Information and Sharpe Ratios

Information and Sharpe Ratios

Information Ratio

The information ratio (IR) is the proportion of the active return to the volatility of the active returns, also known as the active risk. It measures a portfolio’s risk-adjusted rate of return.

The information ratio (IR) of an actively managed portfolio is given by:

$$ =\frac{{(R}_P{-R}_B)}{\sigma(R_A)}=\frac{\text{Active return}}{\text{Active Risk}} $$


  • \(R_P\) is the portfolio return.
  • \(R_B\) is the benchmark return.
  • \(\sigma(R_A)\) is the standard deviation of the active return.

The forecasted active return is used when calculating the ex-ante information ratio. That is:

$$ IR=\frac{{E(R}_A)}{\sigma(R_A)} $$


  • \(E\left(R_A\right)= {E(R}_P{)-E(R}_B)\) is the expected active return.

On the other hand, the realized average active returns and the realized sample standard deviation of the active return would be employed to calculate the ex-post information ratio.

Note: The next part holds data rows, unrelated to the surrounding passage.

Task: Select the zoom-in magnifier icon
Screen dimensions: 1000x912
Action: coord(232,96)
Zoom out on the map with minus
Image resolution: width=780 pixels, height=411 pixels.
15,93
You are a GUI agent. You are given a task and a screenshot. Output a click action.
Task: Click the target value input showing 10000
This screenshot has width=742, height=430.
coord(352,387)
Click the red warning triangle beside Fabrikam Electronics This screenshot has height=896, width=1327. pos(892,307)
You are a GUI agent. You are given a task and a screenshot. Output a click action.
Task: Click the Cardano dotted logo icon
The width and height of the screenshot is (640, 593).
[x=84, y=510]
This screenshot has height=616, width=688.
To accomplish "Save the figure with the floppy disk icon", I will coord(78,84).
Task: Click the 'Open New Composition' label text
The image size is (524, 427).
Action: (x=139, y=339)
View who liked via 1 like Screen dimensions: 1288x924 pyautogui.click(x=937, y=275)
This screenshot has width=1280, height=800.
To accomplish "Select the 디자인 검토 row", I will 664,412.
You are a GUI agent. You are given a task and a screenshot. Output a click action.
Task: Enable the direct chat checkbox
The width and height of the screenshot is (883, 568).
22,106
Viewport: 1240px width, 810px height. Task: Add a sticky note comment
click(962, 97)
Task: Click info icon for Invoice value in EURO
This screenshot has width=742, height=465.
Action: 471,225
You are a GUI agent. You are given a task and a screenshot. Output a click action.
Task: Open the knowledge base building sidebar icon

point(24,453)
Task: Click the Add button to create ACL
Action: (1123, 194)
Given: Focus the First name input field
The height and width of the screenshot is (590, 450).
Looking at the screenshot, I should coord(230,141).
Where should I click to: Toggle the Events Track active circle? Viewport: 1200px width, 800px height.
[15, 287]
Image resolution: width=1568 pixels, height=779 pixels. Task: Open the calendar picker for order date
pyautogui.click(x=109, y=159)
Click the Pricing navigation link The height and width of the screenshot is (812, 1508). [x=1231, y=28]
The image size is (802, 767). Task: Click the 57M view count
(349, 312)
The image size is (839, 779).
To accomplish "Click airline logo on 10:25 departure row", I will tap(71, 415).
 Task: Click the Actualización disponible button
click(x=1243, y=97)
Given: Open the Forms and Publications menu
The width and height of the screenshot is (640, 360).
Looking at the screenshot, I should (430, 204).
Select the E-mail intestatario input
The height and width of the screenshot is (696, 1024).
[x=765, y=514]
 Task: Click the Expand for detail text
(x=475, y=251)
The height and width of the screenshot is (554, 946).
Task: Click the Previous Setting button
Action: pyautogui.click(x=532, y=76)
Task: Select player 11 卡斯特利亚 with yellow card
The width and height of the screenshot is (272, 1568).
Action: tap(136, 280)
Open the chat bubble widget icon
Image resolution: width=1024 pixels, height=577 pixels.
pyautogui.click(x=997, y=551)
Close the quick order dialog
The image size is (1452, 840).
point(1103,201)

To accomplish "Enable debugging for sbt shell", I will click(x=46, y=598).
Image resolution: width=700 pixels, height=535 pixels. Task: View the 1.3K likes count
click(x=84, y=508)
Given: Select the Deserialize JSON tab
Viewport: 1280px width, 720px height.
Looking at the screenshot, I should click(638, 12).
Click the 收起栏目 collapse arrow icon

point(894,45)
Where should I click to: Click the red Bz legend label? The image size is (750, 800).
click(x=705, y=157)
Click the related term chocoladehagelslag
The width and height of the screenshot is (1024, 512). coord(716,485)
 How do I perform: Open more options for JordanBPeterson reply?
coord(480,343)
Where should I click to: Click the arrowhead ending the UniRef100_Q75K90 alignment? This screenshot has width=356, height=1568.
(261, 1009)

One of the crucial properties of this ratio is that for an unconstrained portfolio, it is unaffected by the aggressiveness of the active weights. This is because both the active return and the active risk increase proportionally.

Sharpe Ratio

The Sharpe ratio is the return earned above the risk-free rate per volatility of a portfolio. It aids an investor in understanding the return of a portfolio relative to its risk (volatility):

$$ SR_p=\frac{R_P-R_F}{\sigma(R_P)} $$


  • \(R_P\) is the portfolio return.
  • \(R_F\) is the riskless rate of interest.
  • \(\sigma(R_P)\) is the volatility of the portfolio return.

Ex-ante Sharpe Ratio

$$ SR_p=\frac{{E(R}_P-R_F)}{\sigma(R_P)} $$

Where we use the expected return and the forecasted volatility.

Ex-post Sharpe Ratio

$$ SR_p=\frac{R_P-R_F}{\sigma(R_P)} $$


  • \(R_P\) is the average realized portfolio return.
  • \(R_F\) is the average riskless rate of interest.
  • \(\sigma(R_P)\) is the sample standard of the portfolio return.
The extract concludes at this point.